The North-South Connection


By Roderick Conway Morris
VENICE 24 May 1997

 

Italy and the Low Countries gave rise to the two great schools of Renaissance art. Donatello in the south, for example, was active at the same time as Jan van Eyck across the Alps, and Giovanni Bellini was contemporary with Hieronymous Bosch.

Van Eyck, along with his brother, Hubert, were for a long time credited with the invention of oil painting, and Italian artists avidly studied the work of their Flemish and Netherlandish counterparts. At one point Venice even enacted laws to restrict the import of northern works for fear they would damage the sales of locally painted products. Some of the northern artists traveled to Italy and the cross-fertilization of the two traditions lasted into the era of Peter Paul Rubens and beyond.

A permanent legacy of this extended and fruitful exchange is the presence of some superlative Dutch and Flemish Old Master paintings in churches and collections in Genoa, Venice, Rome, Naples and elsewhere.

Since the 18th century the link has been all but broken - with rare exceptions, such as the case of Giorgio de Chirico's direct influence on Rene Magritte and Paul Delvaux - and few modern works from the Low Countries have been shown in Italy.

The exhibition of 220 works by 89 artists, at Palazzo Grassi on the Grand Canal, in 'Flemish and Dutch Painting: From Van Gogh, Ensor, Magritte, Mondrian to Contemporary Artists' (until July 13) is therefore something of an event. The joint curators, Rudi Fuchs of the Stedelijk Museum in Amsterdam and Jan Hoet of the Museum van Hedendaagse Kunst in Ghent, set out to demonstrate that Dutch and Flemish painting are markedly different and that even the most modem works often refer back to earlier artists within these distinctive traditions in ways that are not always immediately obvious.

Emblematic of this proposed divergence is the pairing at the start of the show of two small 16th-century pieces: 'Portrait of a Young Scholar' by the Dutch artist Jan van Scorel and 'Sodom and Gomorrah Burning' by his near-contemporary Joachim Patinir. These paintings broadly illustrate what Fuchs identifies in an essay in the exhibition catalogue as the more febrile, fantastic tendencies of Flemish art as against 'the tranquil sobriety and clear vision' that 'pervade van Scorel's portrait' and characterize Dutch art in general.

Thereafter, the show is arranged more or less chronologically from the late 19th century to the present day, mixing the works of Dutch and Flemish artists, and punctuated here and there by works from earlier epochs.
○ ○ ○ ○ ○ ○ ○
_EXERCISE_
Which cities does the article on Italian and Low Countries painting name as holding superlative Dutch and Flemish Old Master paintings in their churches and collections?

_RAW DATA_
○ ○ ○ ○ ○ ○ ○
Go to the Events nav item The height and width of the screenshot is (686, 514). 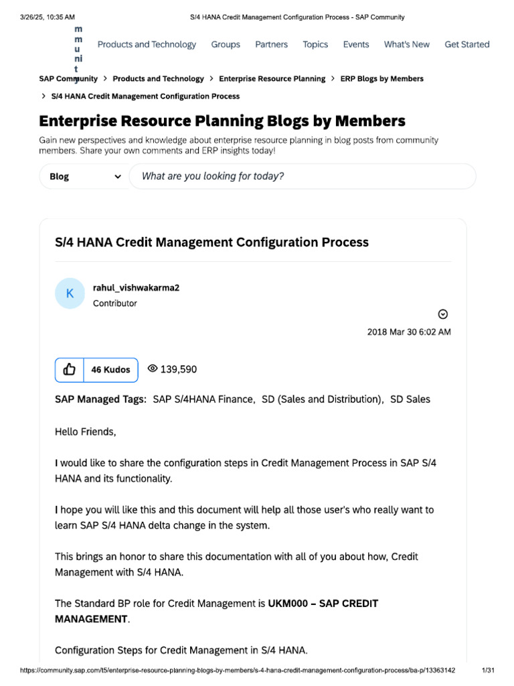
○ ○ ○ ○ ○ ○ ○
_CORRECT RESPONSE_
Genoa, Venice, Rome, Naples